Vom Standpunkt des Physikers aus war Galileo sehr aufmerksam. Vom Standpunkt des Pfarrers aus, war er dagegen unkonzentriert.
Beispiel Das Eichhörnchen im Unterricht
Im Rechenunterricht sieht Paul mit größter Aufmerksamkeit einem Eichhörnchen zu, welches draußen vor dem Fenster auf einem Baum von Ast zu Ast springt. Er schaut gebannt den Bewegungsablauf des kleinen Tieres an. Er könnte dem Lehrer detailliert jeden einzelnen Bewegungsakt des Eichhörnchens schildern.
Vom Standpunkt des Mathematiklehrers ist er unaufmerksam; der Biologielehrer würde ihn vielleicht als aufmerksam beurteilen.
Beispiel: Spielen und Pausenglocke
Ein Kind spielt in der Pause unter einem Baum. Im Wurzelwerk der Tanne hat es eine „Zwergen Gesellschaft" entdeckt. Als die Pausenglocke läutet, ist es so in sein Spiel vertieft, dass es diese überhört. Es ist die Frage, ob dies als Unaufmerksamkeit in Bezug auf die Schulglocke oder als Aufmerksamkeit in Bezug auf sein Spiel zu bewerten ist.

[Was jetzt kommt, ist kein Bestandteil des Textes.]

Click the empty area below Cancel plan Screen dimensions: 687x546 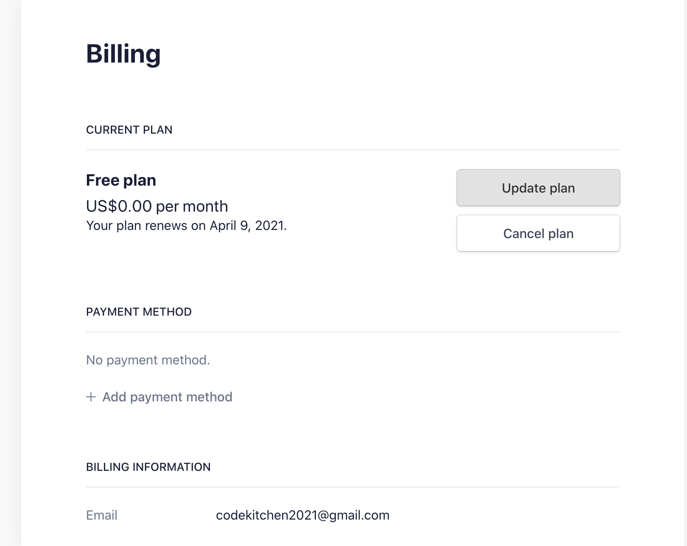pos(538,276)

Beispiel: Streit der Eltern und Englischunterricht
Ein Kind sitzt im Englischunterricht. Es werden gerade die neuen Vokabeln behandelt. Das Kind aber hat am Morgen einen Streit zwischen Vater und Mutter erlebt. Daran muss es im Augenblick immer noch denken. In Bezug auf den Englischunterricht ist es unaufmerksam, in Bezug auf seine familiäre Situation ist es möglicherweise eher aufmerksam.
Solche Beispiele verdeutlichen, dass das Urteil „Aufmerksamkeit oder „Unaufmerksamkeit
stark von der Bewertung der Rahmensituation geprägt ist.
1.3 BESCHREIBUNGEN DIAGNOSEN TESTS
FREIE BESCHREIBUNGEN
Eine Möglichkeit Aufmerksamkeitsstörungen zu erfassen, ist diese in freier Weise zu beschreiben. Im Gegensatz zu den standardisierten Testverfahren, lässt sich dabei die Aufmerksamkeitssituation eines Menschen recht individuell beschreiben.